*** Material shown ***

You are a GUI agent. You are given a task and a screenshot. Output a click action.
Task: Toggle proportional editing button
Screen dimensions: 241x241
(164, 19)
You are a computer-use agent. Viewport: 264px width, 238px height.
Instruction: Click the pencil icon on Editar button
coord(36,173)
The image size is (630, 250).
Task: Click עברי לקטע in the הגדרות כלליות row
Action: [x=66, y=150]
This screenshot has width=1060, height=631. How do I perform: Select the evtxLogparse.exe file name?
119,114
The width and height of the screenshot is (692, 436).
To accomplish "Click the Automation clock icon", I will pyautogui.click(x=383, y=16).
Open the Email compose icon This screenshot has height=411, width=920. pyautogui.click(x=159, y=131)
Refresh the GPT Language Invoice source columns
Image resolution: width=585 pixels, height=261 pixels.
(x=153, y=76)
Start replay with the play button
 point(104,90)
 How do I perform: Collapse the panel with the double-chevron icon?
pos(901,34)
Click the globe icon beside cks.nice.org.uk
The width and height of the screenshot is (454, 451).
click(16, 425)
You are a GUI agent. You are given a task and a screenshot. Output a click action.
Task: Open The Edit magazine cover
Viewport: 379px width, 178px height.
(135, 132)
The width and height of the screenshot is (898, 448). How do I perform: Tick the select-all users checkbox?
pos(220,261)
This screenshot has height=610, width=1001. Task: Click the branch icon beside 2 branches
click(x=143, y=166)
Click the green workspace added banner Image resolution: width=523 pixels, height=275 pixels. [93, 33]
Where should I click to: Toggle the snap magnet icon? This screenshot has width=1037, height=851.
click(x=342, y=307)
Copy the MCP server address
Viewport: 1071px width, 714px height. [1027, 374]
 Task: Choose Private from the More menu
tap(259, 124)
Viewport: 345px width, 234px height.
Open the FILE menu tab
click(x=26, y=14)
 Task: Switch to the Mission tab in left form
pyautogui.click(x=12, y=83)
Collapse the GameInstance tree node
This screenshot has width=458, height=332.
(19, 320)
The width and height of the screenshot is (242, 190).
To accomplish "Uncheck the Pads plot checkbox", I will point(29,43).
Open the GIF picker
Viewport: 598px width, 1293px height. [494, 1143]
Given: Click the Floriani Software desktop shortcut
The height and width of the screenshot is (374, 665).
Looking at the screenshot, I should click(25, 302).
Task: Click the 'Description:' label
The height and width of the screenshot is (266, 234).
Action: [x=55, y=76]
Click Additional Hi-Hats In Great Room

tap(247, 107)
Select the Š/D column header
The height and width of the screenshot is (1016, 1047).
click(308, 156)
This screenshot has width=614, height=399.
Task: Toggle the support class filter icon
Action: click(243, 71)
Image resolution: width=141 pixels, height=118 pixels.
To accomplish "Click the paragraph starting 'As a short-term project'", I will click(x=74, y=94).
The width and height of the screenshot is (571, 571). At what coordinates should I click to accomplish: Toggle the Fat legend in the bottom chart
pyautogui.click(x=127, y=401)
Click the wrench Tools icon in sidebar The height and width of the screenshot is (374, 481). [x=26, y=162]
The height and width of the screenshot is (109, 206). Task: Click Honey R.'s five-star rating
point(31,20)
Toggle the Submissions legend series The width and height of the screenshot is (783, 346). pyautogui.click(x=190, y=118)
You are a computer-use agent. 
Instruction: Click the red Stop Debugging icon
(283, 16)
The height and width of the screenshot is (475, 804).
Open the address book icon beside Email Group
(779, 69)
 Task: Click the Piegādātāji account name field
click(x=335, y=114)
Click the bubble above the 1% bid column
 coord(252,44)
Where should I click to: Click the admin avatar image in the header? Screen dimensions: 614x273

*** End of Material shown ***

Problem description
Above are some records; extract every one of them exactly.

Solution for this exercise
You are a GUI agent. You are given a task and a screenshot. Output a click action.
Task: Toggle proportional editing button
Screen dimensions: 241x241
(164, 19)
You are a computer-use agent. Viewport: 264px width, 238px height.
Instruction: Click the pencil icon on Editar button
coord(36,173)
The image size is (630, 250).
Task: Click עברי לקטע in the הגדרות כלליות row
Action: [x=66, y=150]
This screenshot has width=1060, height=631. How do I perform: Select the evtxLogparse.exe file name?
119,114
The width and height of the screenshot is (692, 436).
To accomplish "Click the Automation clock icon", I will pyautogui.click(x=383, y=16).
Open the Email compose icon This screenshot has height=411, width=920. pyautogui.click(x=159, y=131)
Refresh the GPT Language Invoice source columns
Image resolution: width=585 pixels, height=261 pixels.
(x=153, y=76)
Start replay with the play button
 point(104,90)
 How do I perform: Collapse the panel with the double-chevron icon?
pos(901,34)
Click the globe icon beside cks.nice.org.uk
The width and height of the screenshot is (454, 451).
click(16, 425)
You are a GUI agent. You are given a task and a screenshot. Output a click action.
Task: Open The Edit magazine cover
Viewport: 379px width, 178px height.
(135, 132)
The width and height of the screenshot is (898, 448). How do I perform: Tick the select-all users checkbox?
pos(220,261)
This screenshot has height=610, width=1001. Task: Click the branch icon beside 2 branches
click(x=143, y=166)
Click the green workspace added banner Image resolution: width=523 pixels, height=275 pixels. [93, 33]
Where should I click to: Toggle the snap magnet icon? This screenshot has width=1037, height=851.
click(x=342, y=307)
Copy the MCP server address
Viewport: 1071px width, 714px height. [1027, 374]
 Task: Choose Private from the More menu
tap(259, 124)
Viewport: 345px width, 234px height.
Open the FILE menu tab
click(x=26, y=14)
 Task: Switch to the Mission tab in left form
pyautogui.click(x=12, y=83)
Collapse the GameInstance tree node
This screenshot has width=458, height=332.
(19, 320)
The width and height of the screenshot is (242, 190).
To accomplish "Uncheck the Pads plot checkbox", I will point(29,43).
Open the GIF picker
Viewport: 598px width, 1293px height. [494, 1143]
Given: Click the Floriani Software desktop shortcut
The height and width of the screenshot is (374, 665).
Looking at the screenshot, I should click(25, 302).
Task: Click the 'Description:' label
The height and width of the screenshot is (266, 234).
Action: [x=55, y=76]
Click Additional Hi-Hats In Great Room

tap(247, 107)
Select the Š/D column header
The height and width of the screenshot is (1016, 1047).
click(308, 156)
This screenshot has width=614, height=399.
Task: Toggle the support class filter icon
Action: click(243, 71)
Image resolution: width=141 pixels, height=118 pixels.
To accomplish "Click the paragraph starting 'As a short-term project'", I will click(x=74, y=94).
The width and height of the screenshot is (571, 571). At what coordinates should I click to accomplish: Toggle the Fat legend in the bottom chart
pyautogui.click(x=127, y=401)
Click the wrench Tools icon in sidebar The height and width of the screenshot is (374, 481). [x=26, y=162]
The height and width of the screenshot is (109, 206). Task: Click Honey R.'s five-star rating
point(31,20)
Toggle the Submissions legend series The width and height of the screenshot is (783, 346). pyautogui.click(x=190, y=118)
You are a computer-use agent. 
Instruction: Click the red Stop Debugging icon
(283, 16)
The height and width of the screenshot is (475, 804).
Open the address book icon beside Email Group
(779, 69)
 Task: Click the Piegādātāji account name field
click(x=335, y=114)
Click the bubble above the 1% bid column
 coord(252,44)
Where should I click to: Click the admin avatar image in the header? Screen dimensions: 614x273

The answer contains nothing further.